During my senior year of high school and the first two years of college I was definitely suffering from the gray/black depression mentioned above. Life was feeling pretty meaningless, and I was in a constant state of demotivation. Anything which registered positively on the emotional scale was severely blunted.

If nothing matters, does anything even exist? I'd often just sit around and wonder about if I was real, if the space between my fingers was real, or if the person sitting next to me was real. Somehow the lucidity of that thought process was exhilarating but paradoxically it also served to deepen my depression. Now when I meet people who seem preoccupied with existential thoughts I wonder how depressed they are.

During this time I was in the best shape of my life, and I frequented the beach so I got plenty of sunlight. I wouldn't describe myself as having been suicidal, but I didn't see much point to living either. That is, I had no desire to cease living, and if faced with the choice I would have definitely chosen life over not life, but I often thought deeply about what the point of living really was.

I lost close to three years to this. It's a permanent scar in the form of my undergrad GPA. I understand the feelings very, very well. However the one thing I don't understand is what brought me out of it. I didn't have anything like the experience Allie (author of the OP) had with the weird giggling fit. I just slowly became distracted from anhedonism by the meaning that life gradually seemed to have.

Around that time I sought treatment for ADHD, as I was flunking out of school. Maybe treating my ADHD caused me to find meaning in my newfound ability to direct all of my intellect toward a common goal? Maybe it was just the drugs? Maybe anhedonism was my childhood toy that slowly became less enthralling?

Conversations about depression and what depression is like are absolutely beneficial. It's powerful to be able to empathize with a person in this situation. I just wish we understood the mechanisms behind this super "stable" form of deep depression well enough to reliably pull people out of it.


Exercise in a way that your muscles would hurt. It will at least lessen depression because of lactic acid that gets to the brain.

I guess my main point was what you're saying: exercise will not cure depression.

I think it's a behavior of people who are struggling with depression to constantly seek out a single answer to their problems. In that sense, I believe anything, no matter how beneficial on paper, can eventually be used as a fixation which feeds the depressive cycle. This has been my experience as I've struggled with depression in my life. Exercise is no exception to this pattern.


I'd like to challenge your challenge, if I may.

I'm clinically depressed. I've had suicidal ideation for about twelve years (half my life.) On the rare days when sunlight peeks through and I can see the sky, yeah, working out and taking care of myself make me feel amazing. But most of the time it's just something I do. I don't feel better afterward. There may be a shadow of a thought in the back of my head like "this is making me stronger," but that's about it.

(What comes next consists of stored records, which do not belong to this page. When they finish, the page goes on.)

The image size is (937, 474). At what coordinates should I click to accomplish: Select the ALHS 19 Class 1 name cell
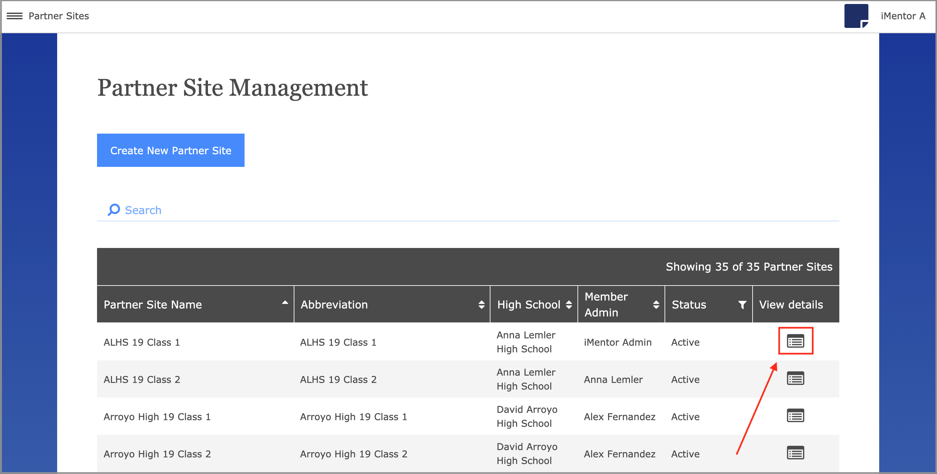coord(142,342)
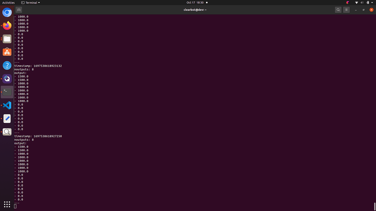Image resolution: width=376 pixels, height=211 pixels.
Task: Show Applications grid button
Action: tap(7, 204)
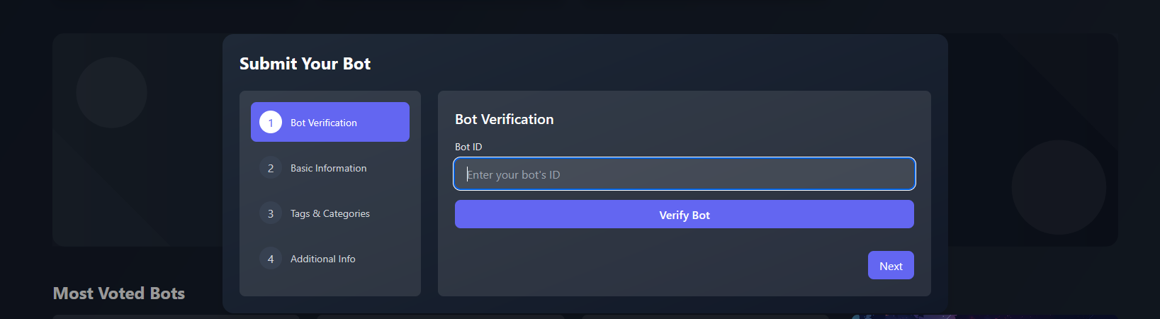Open the Tags & Categories step

point(330,213)
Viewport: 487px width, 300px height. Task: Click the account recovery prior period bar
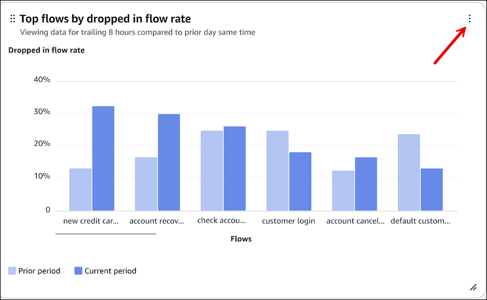(146, 184)
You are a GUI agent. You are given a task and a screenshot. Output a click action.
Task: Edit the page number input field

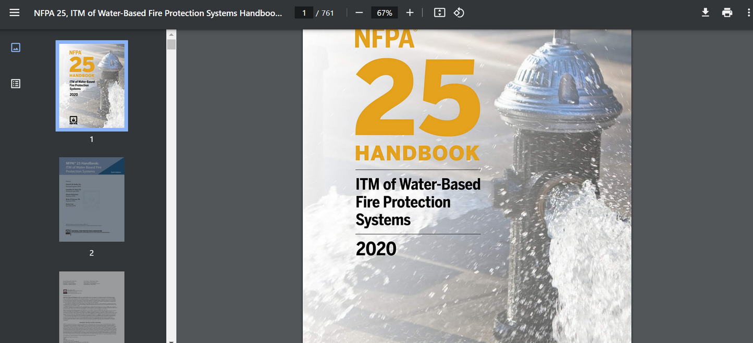[x=304, y=12]

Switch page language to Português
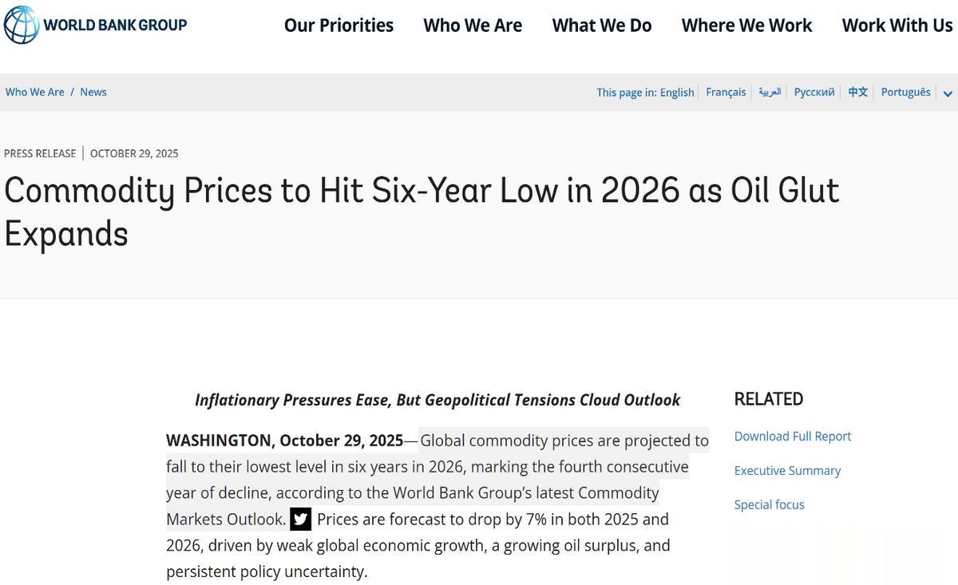click(905, 92)
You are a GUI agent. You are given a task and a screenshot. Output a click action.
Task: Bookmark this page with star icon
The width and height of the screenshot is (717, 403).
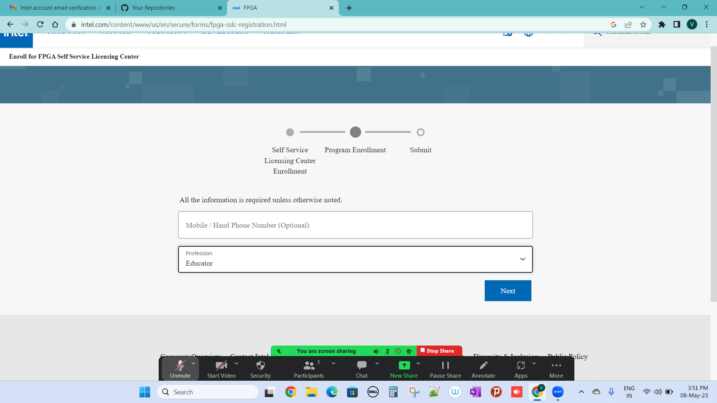[x=643, y=25]
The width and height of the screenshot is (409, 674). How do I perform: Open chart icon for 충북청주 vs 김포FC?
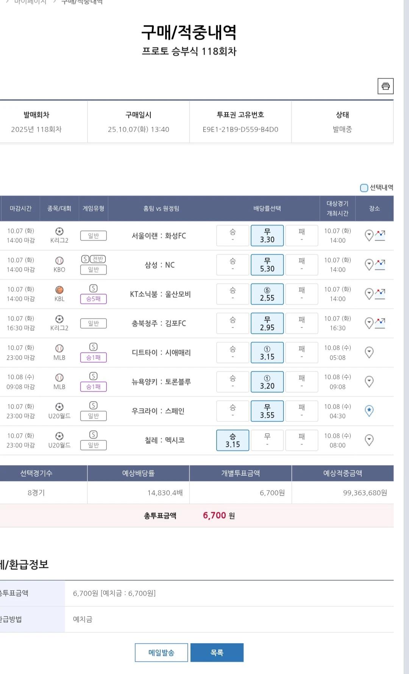pos(380,323)
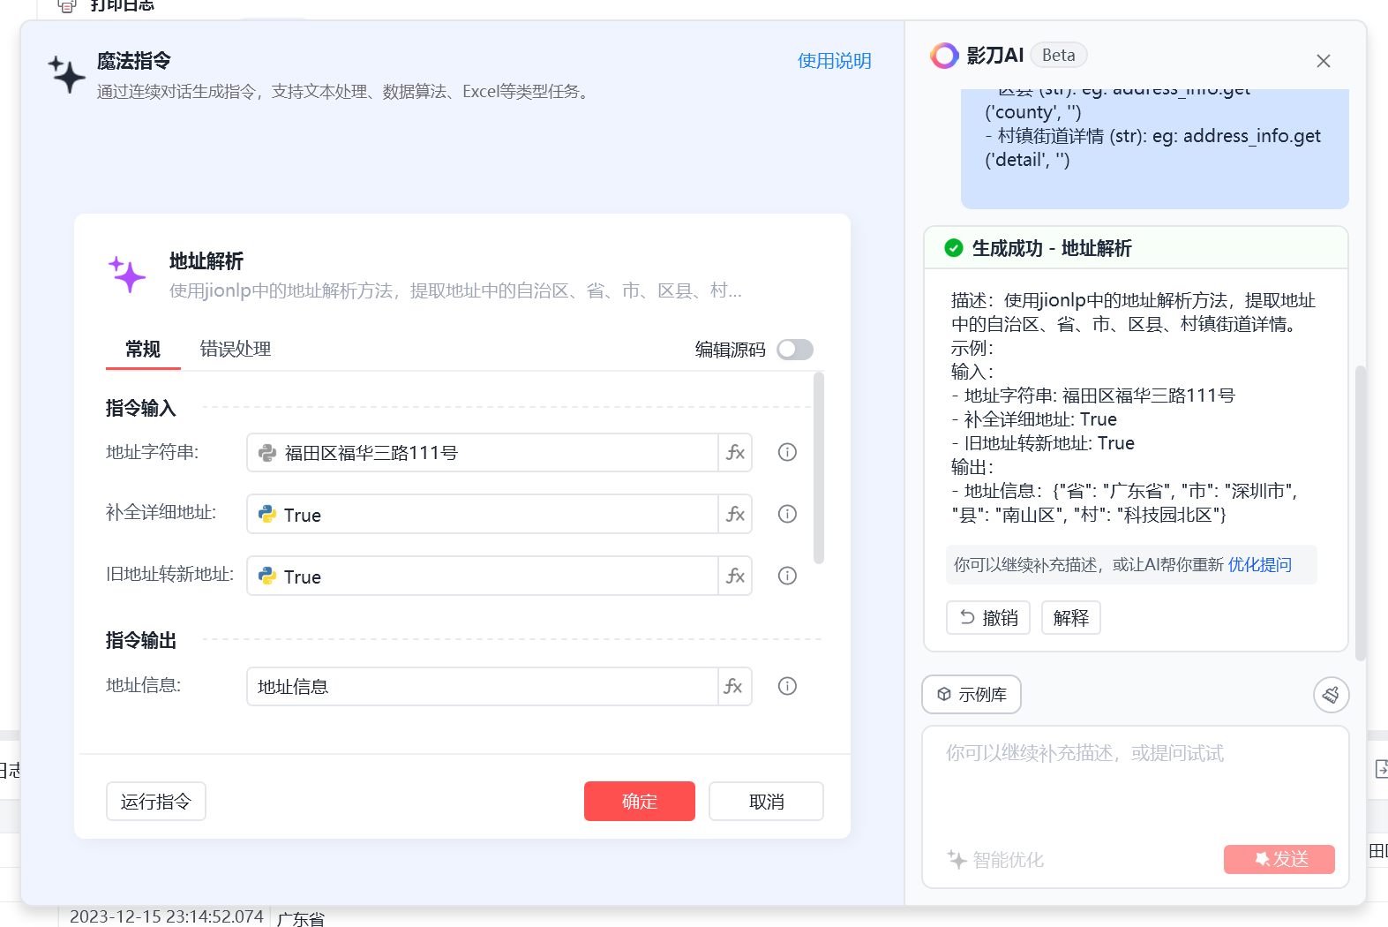
Task: Show info icon for 旧地址转新地址
Action: tap(787, 577)
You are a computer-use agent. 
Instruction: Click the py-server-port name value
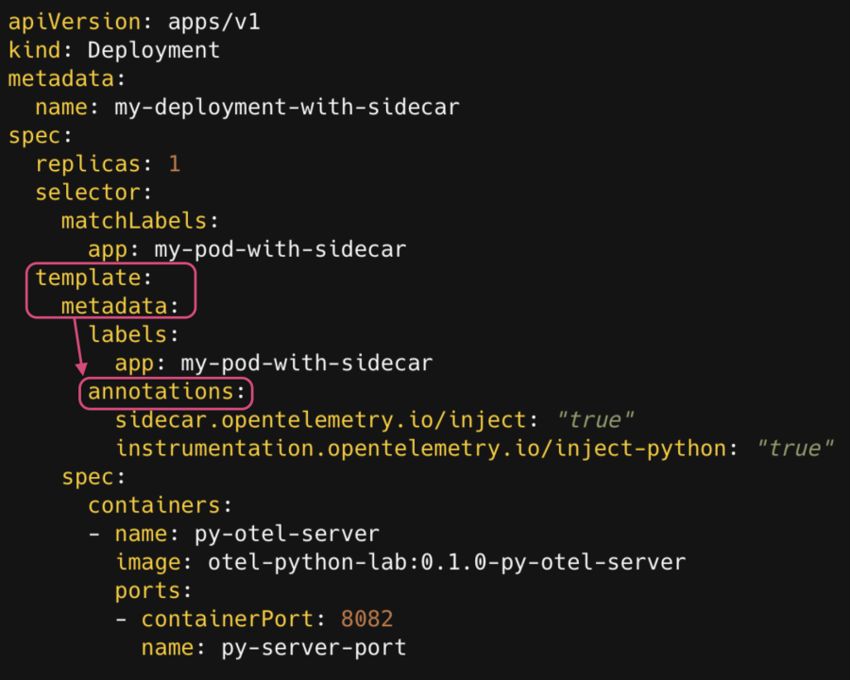pos(313,647)
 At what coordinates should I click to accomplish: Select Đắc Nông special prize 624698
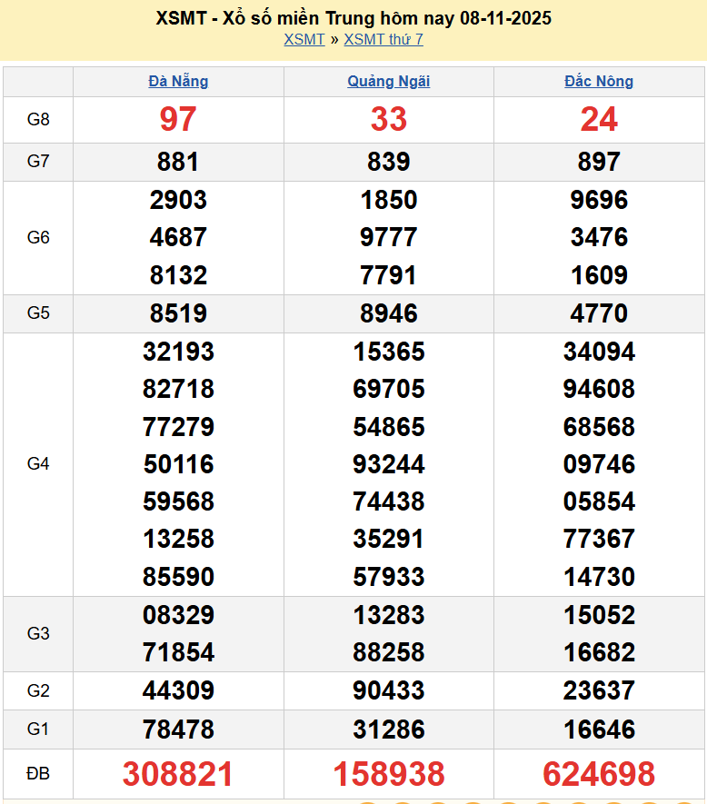599,774
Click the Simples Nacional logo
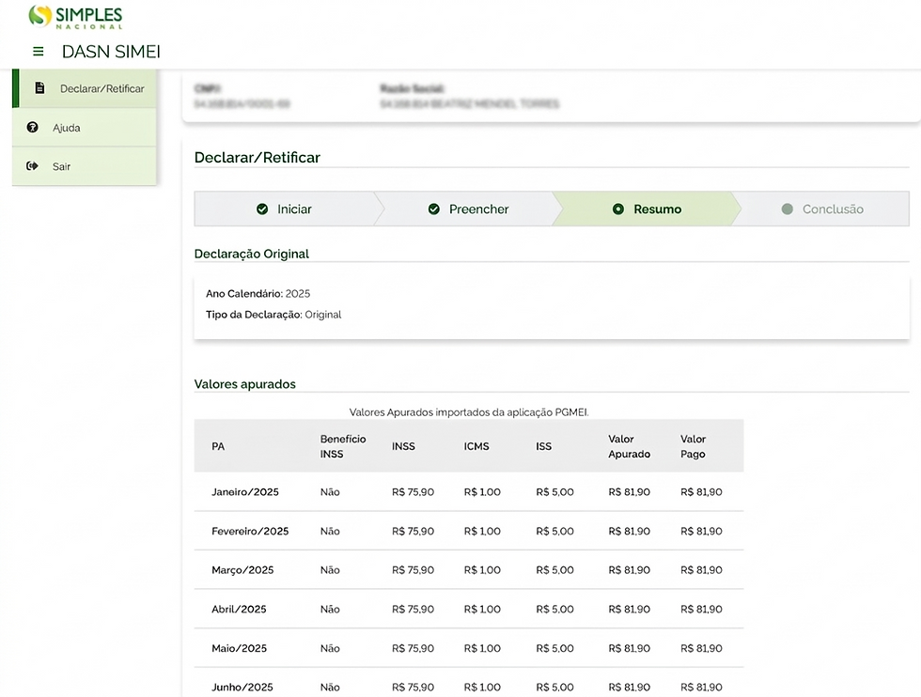This screenshot has height=697, width=921. tap(76, 17)
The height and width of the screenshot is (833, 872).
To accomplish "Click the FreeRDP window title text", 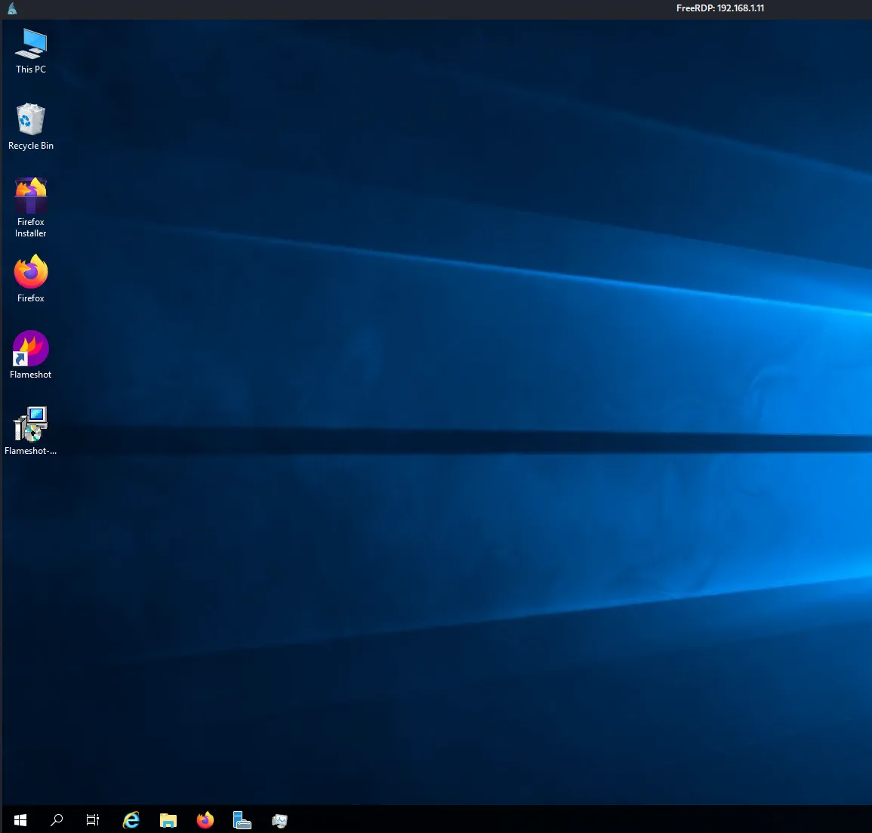I will tap(719, 8).
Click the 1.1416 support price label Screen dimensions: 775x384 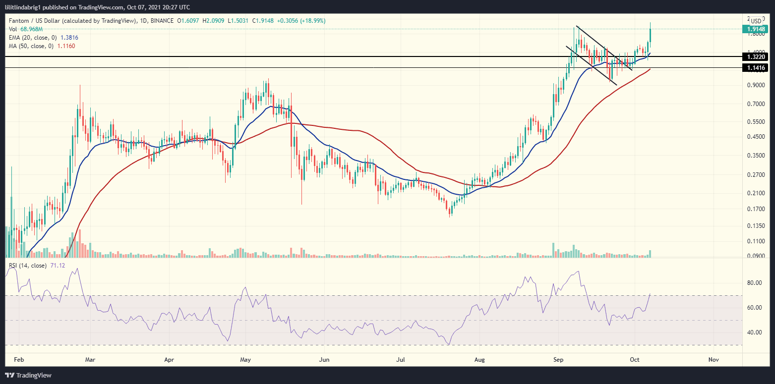pos(756,68)
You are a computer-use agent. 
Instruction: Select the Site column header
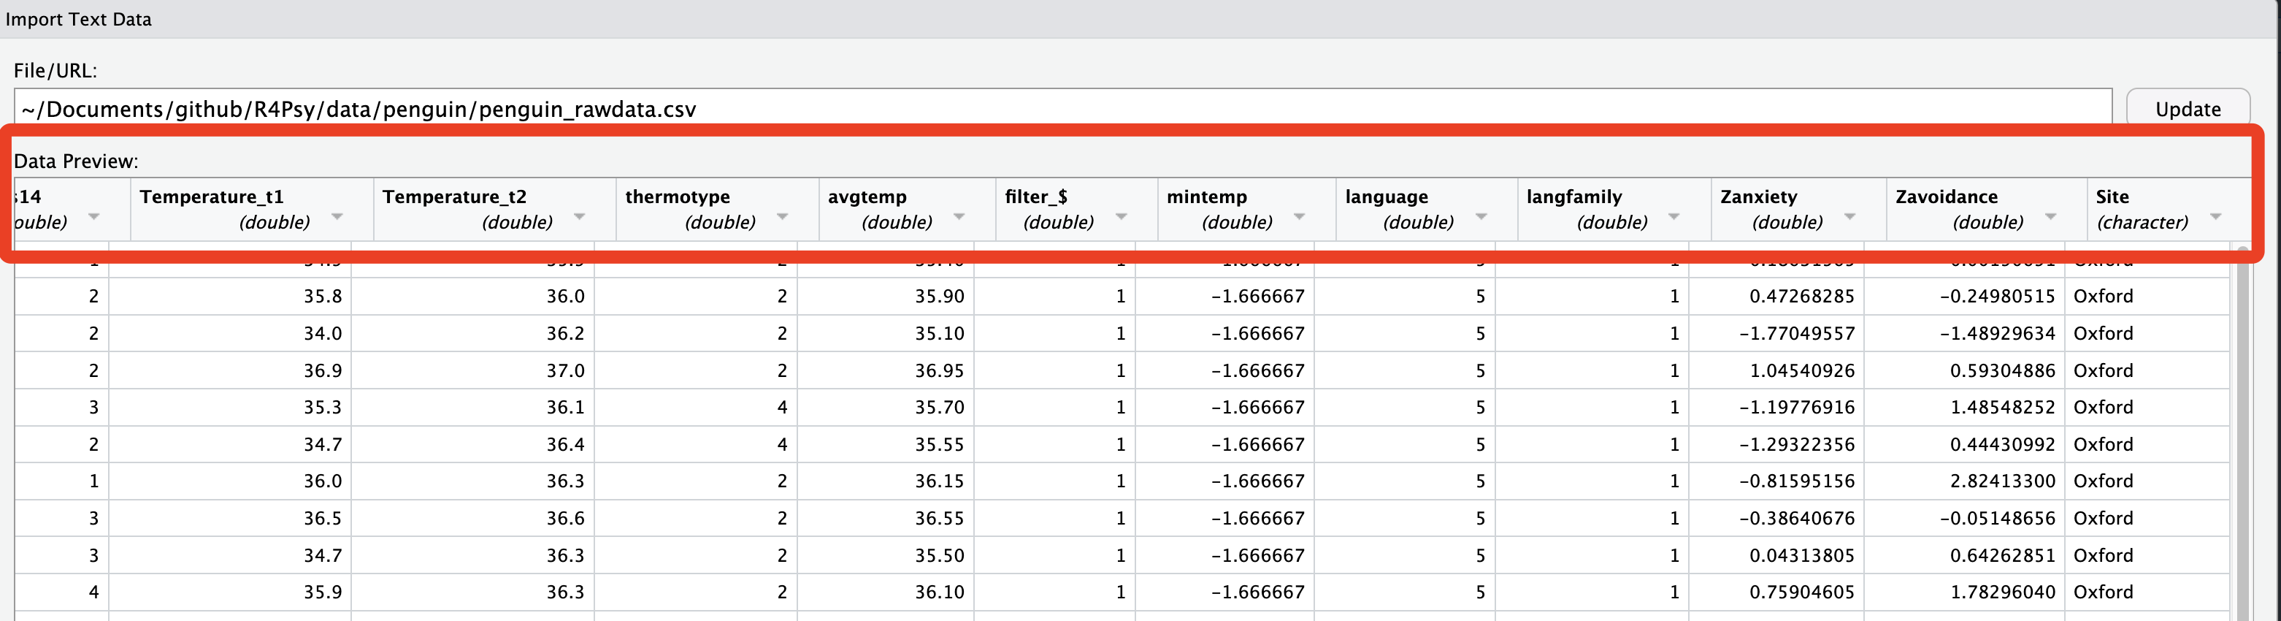pyautogui.click(x=2113, y=197)
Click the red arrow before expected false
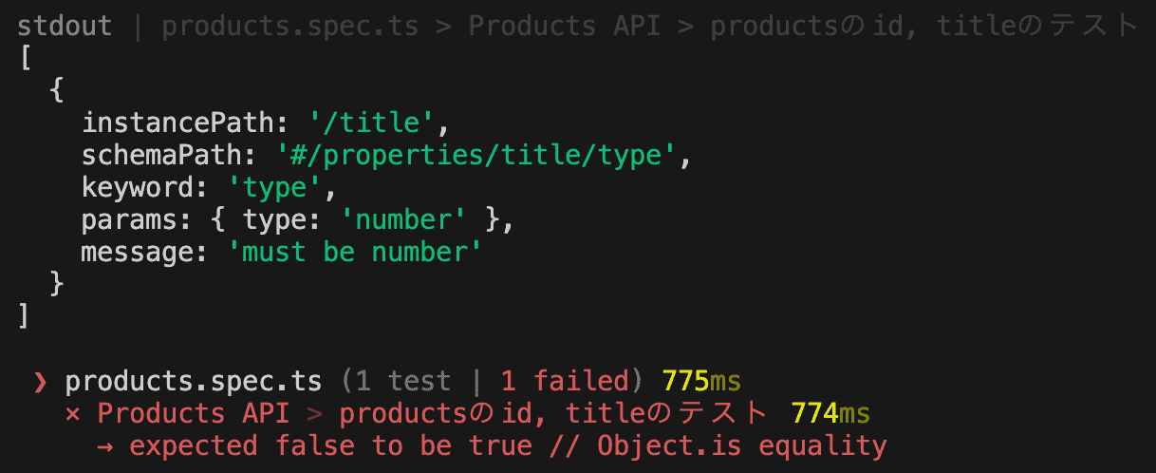This screenshot has height=473, width=1156. pos(105,445)

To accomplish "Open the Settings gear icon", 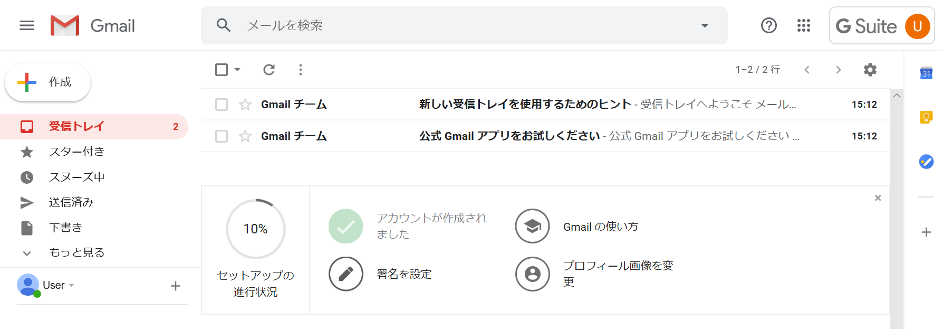I will [870, 70].
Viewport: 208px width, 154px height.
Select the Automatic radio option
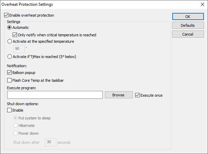click(x=9, y=27)
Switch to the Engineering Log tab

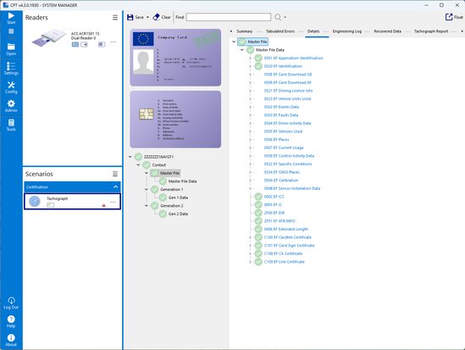click(x=346, y=31)
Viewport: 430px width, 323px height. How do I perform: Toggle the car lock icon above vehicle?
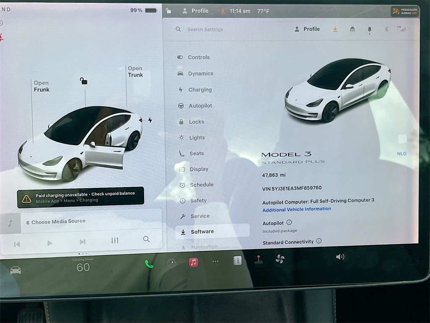pos(84,81)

I've read an awful lot of LessWrong guides like the link about, pithily, how to extract more marginal value from your life. The problem is that before doing any of that makes sense I have to stop being so depressed, because every time I do something that's supposed to make me feel good I end up literally wanting to fucking kill myself. When I ask myself what I want out of life, the answer comes back immediately, "I want to die." Depression is this huge boulder that has been keeping me from getting on with my life for years now, and I know this but I'm not strong enough to move it myself. The best I can do is make life in the cave busy.

Before the inevitable replies pour in, I am doing every last thing I physically can about this. I run. I lift. I'm vegetarian and I eat a pretty healthy diet. I'm medicated. I'm in therapy. When I try meditation, it tends to bring me back to the feelings of wanting to die, and that's too much for me to sit with. I'm pursuing ketamine because I'm sick of living like this. I hope it helps me move the boulder.